_Work instruction_
Beginning with the line that contains "The image size is (677, 567).", write out each remaining line of the records below exactly. Do not copy any picture.

_Provided records_
++++++++++++++++++++
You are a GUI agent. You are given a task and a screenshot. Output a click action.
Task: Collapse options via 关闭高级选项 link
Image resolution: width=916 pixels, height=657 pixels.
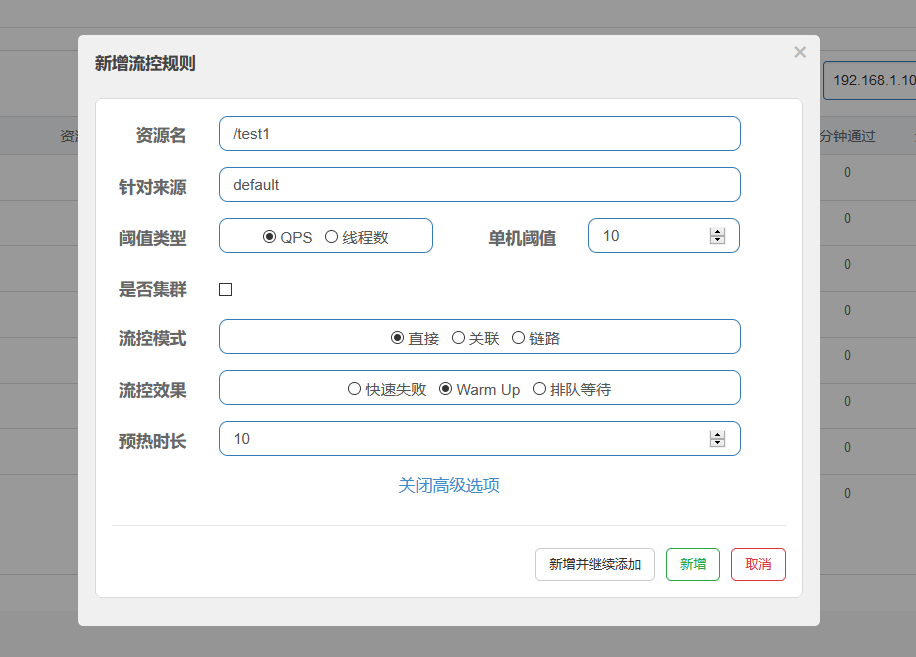pos(449,486)
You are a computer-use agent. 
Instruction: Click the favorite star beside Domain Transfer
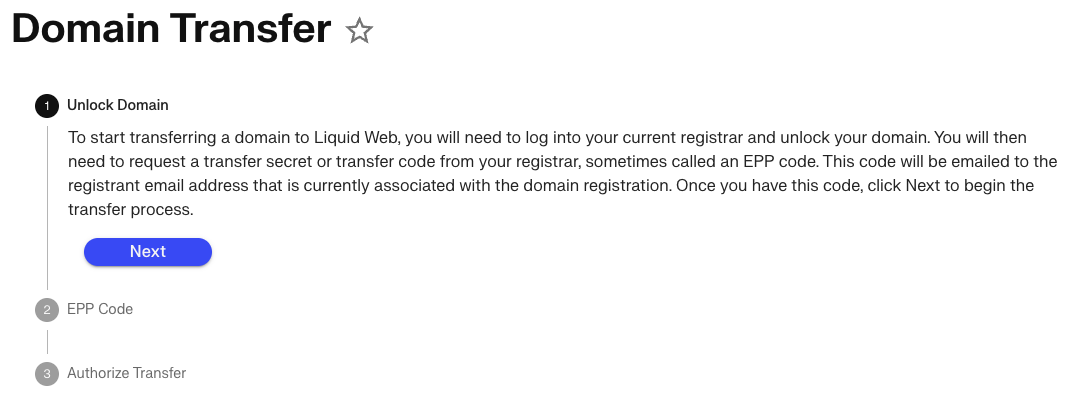click(x=358, y=32)
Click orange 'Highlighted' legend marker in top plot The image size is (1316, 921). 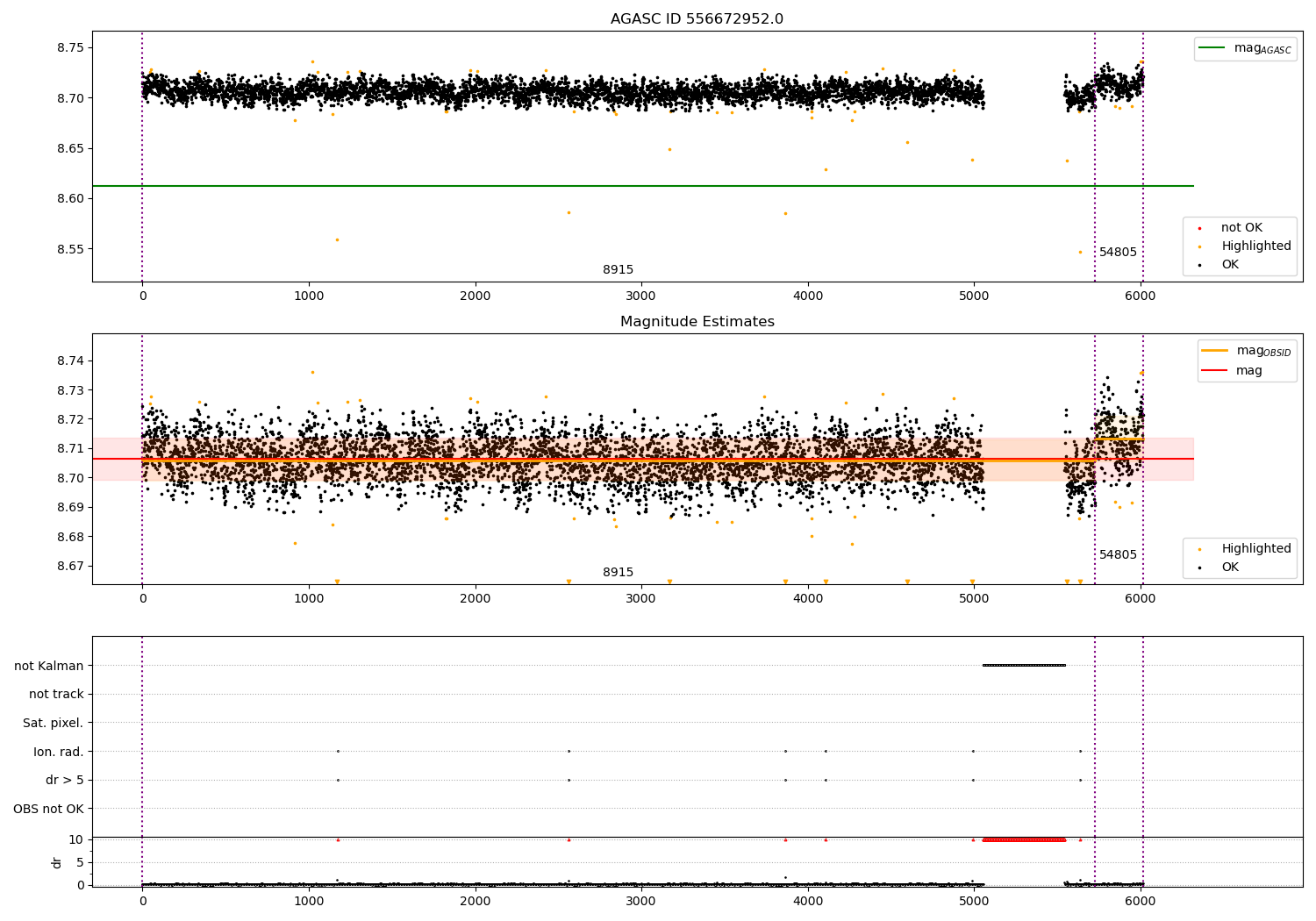1199,246
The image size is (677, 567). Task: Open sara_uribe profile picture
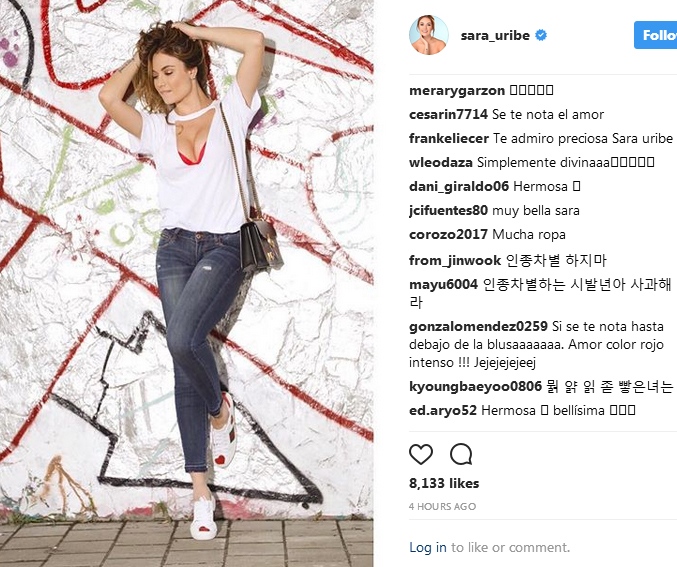(x=429, y=35)
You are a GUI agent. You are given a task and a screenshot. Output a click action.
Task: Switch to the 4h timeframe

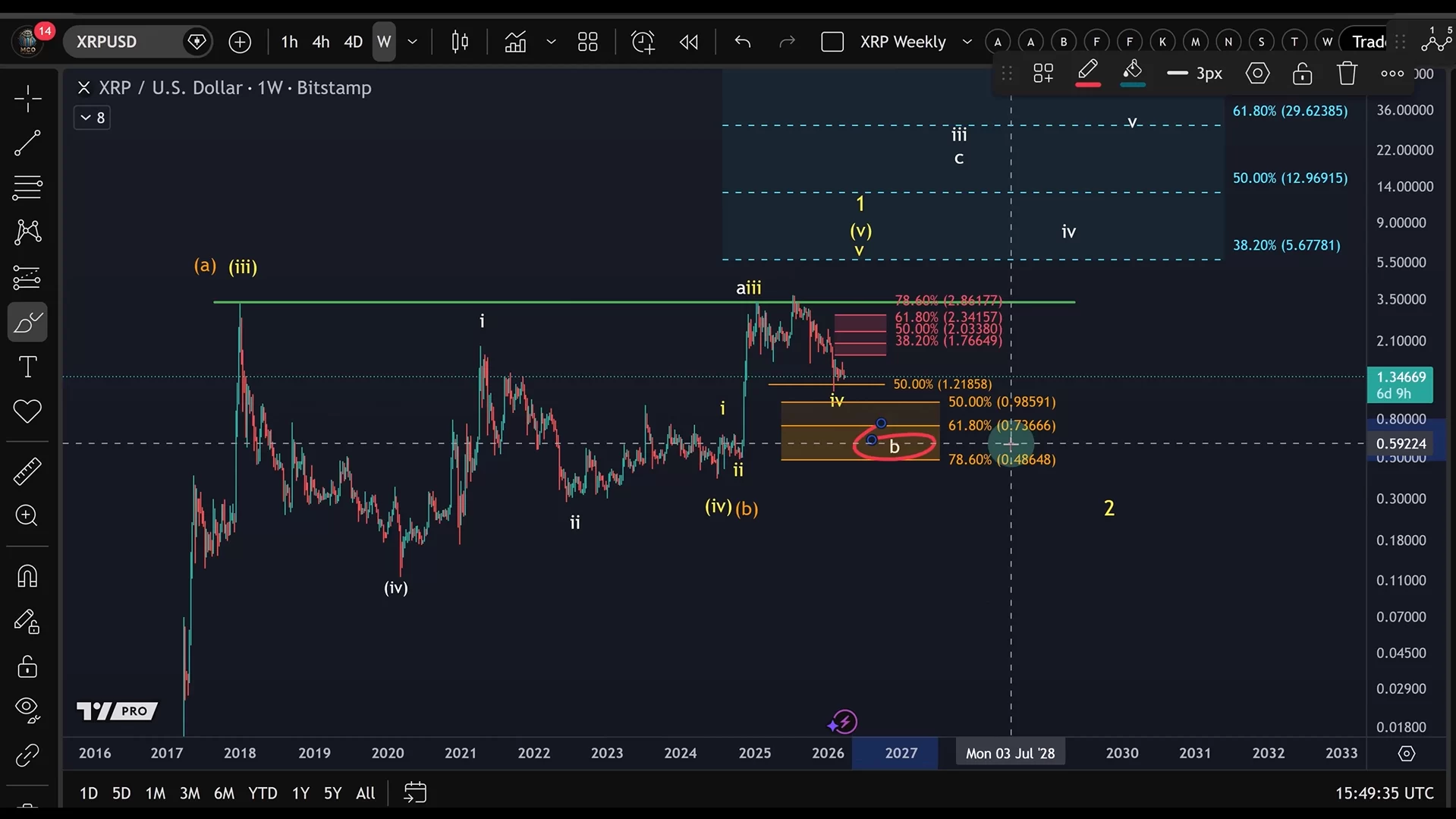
++++++++++++++++++++
_Task answer_
The image size is (677, 567). Task: Open sara_uribe profile picture
(x=429, y=35)
You are a GUI agent. You are given a task and a screenshot. Output a click action.
Task: Switch to the 4h timeframe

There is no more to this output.